Lumbar Rotation Stretch:

  1. Lie on your back with your right leg extended.
  2. Loop a strap or towel around the arch of your left foot and hold the ends of the strap in your hands.
  3. Move the strapped left leg to the right, across your other leg.
  4. Gently twist your hips to accommodate your crossed leg as much as possible while keeping your shoulders on the ground and reaching your left arm out to your side for counterbalance.
  5. Use the strap to gently assist the twist and deepen the stretch.
  6. Hold the stretch for 30 seconds to a minute, then slowly release and repeat on the other side.
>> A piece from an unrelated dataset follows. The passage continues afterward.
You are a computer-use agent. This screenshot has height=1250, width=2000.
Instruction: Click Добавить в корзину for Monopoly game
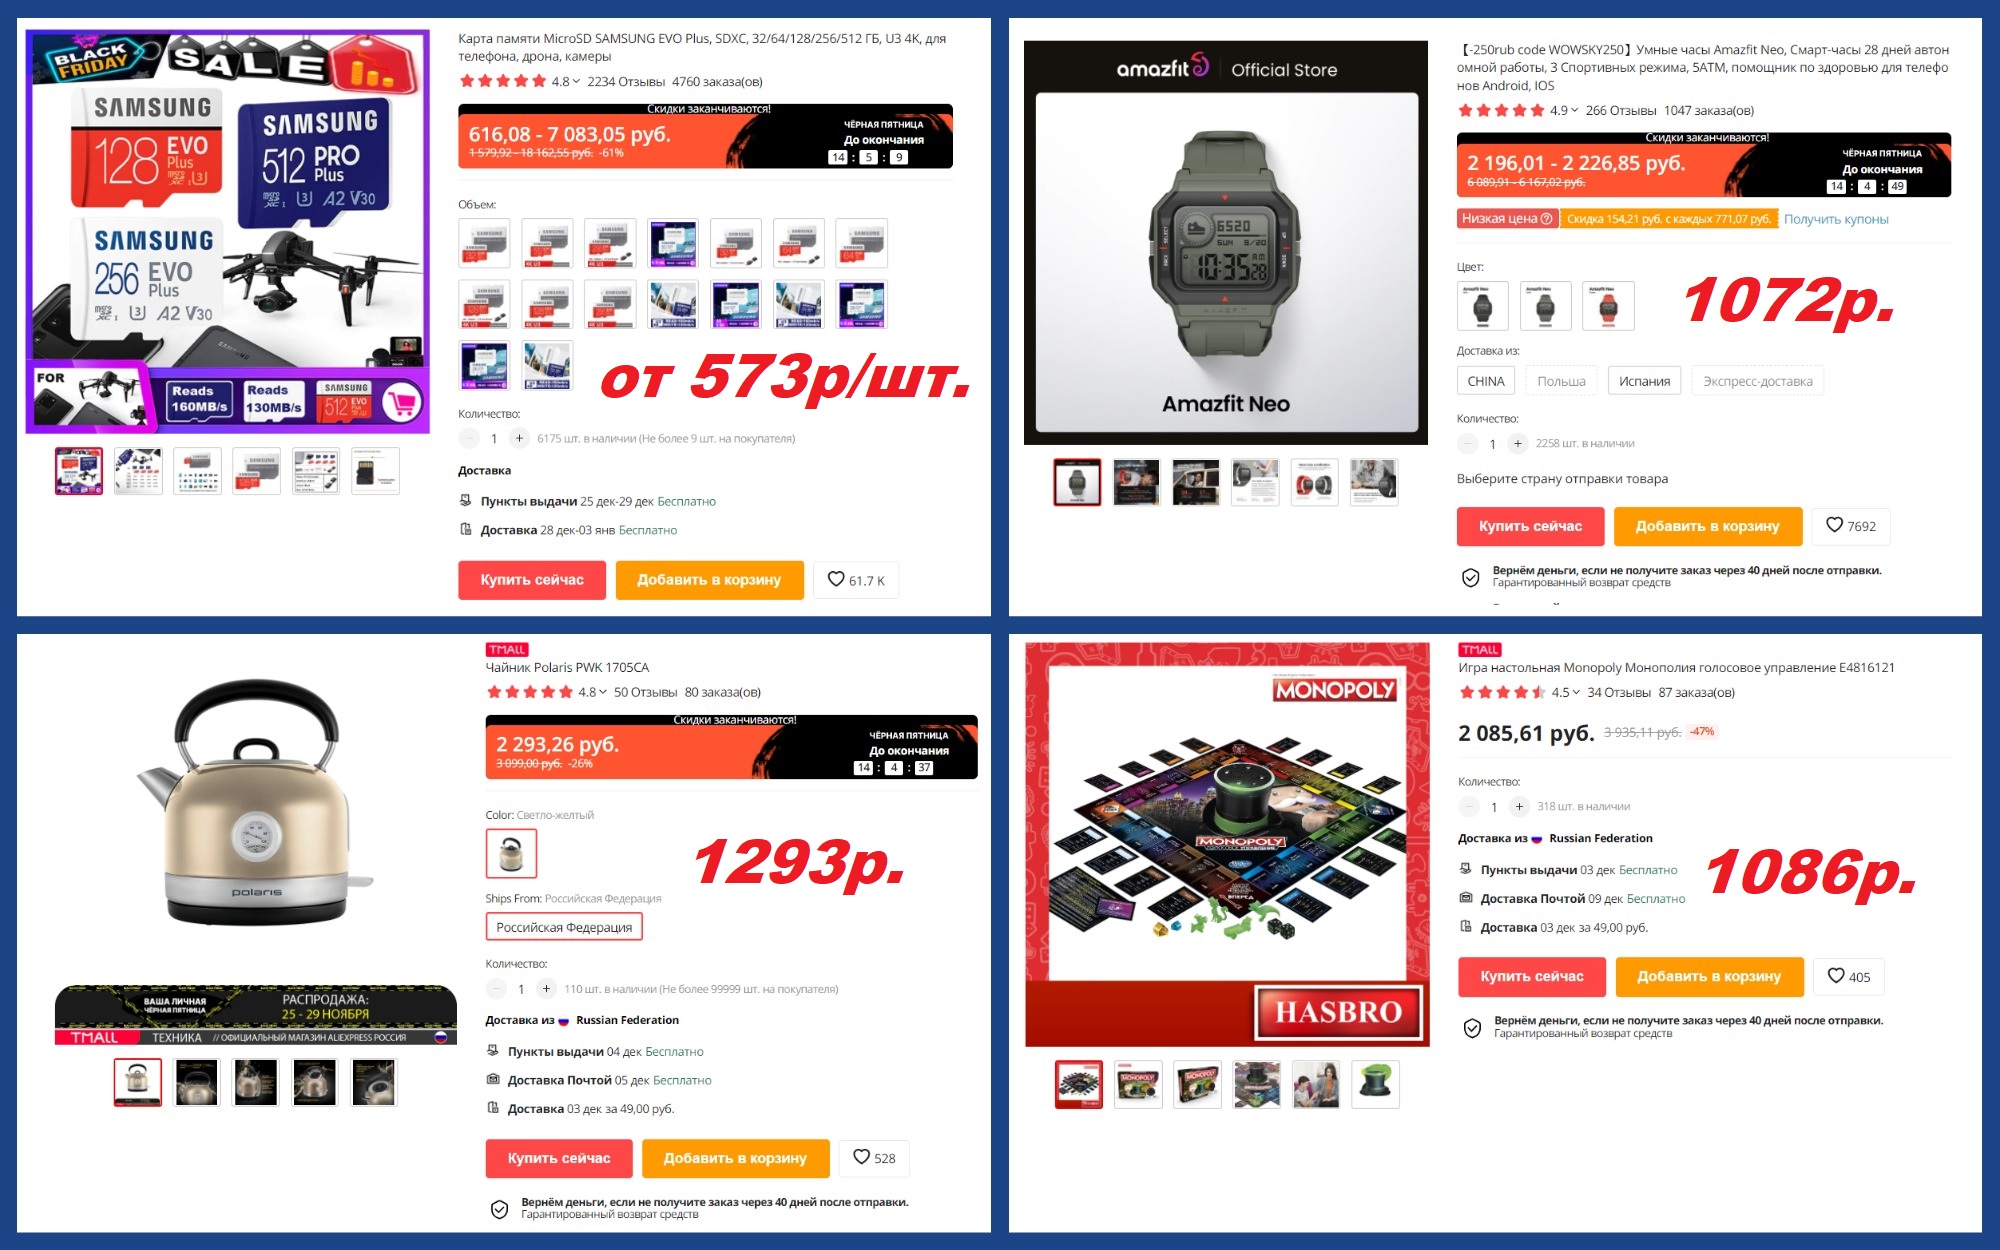click(x=1709, y=976)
Piriformis Figure 4 Stretch:

  1. Lie on your back with your knees bent.
  2. Cross your left ankle over your right thigh, just above your knee.
  3. Gently pull your right leg towards you to create a stretch in the buttocks.
  4. Try to keep your shoulders on the ground.
  5. Hold the stretch for 30 seconds to a minute, then slowly release and repeat on the other side.

Side-Lying Quad Stretch:

  1. Lie on your right side with your right leg extended and your left leg bent.
  2. Gently lift your left leg up and grasp your left ankle or foot with your left hand.
  3. Gently press your left heel towards your buttocks to feel a stretch in the front of your left thigh.
  4. Hold the stretch for 30 seconds to a minute, then slowly release and repeat on the other side.

    Foam Rolling 

    Foam rolling can also be helpful in relieving tension in the IT band and improving flexibility.

    Place a foam roller on the ground and lie on your side with the foam roller under your outer thigh. Use your arms for stabilization, and gently shift your weight to roll the foam roller up and down the length of the IT band (from hip to above the knee). Be sure to keep your core engaged and avoid rolling over your joints. Repeat on the other side.


    It's important to address IT band syndrome as soon as possible to prevent the condition from becoming chronic and causing long-term damage. If left untreated, IT band syndrome can lead to near constant knee pain, hip pain, and lower back pain. In severe cases, surgery may be necessary to repair the IT band. By taking the appropriate steps to treat IT band syndrome and prevent further injury, you can get back to your favorite activities and enjoy a healthy, active lifestyle.

    *This article is not intended as medical advice. If you have any health concerns, please consult a healthcare professional. Exercise and stretching should be done in a safe and controlled manner to prevent injury. If you experience any pain or discomfort while exercising or stretching, stop immediately and consult a healthcare professional. The information provided is for educational purposes only and is not intended to diagnose, treat, or cure any medical condition.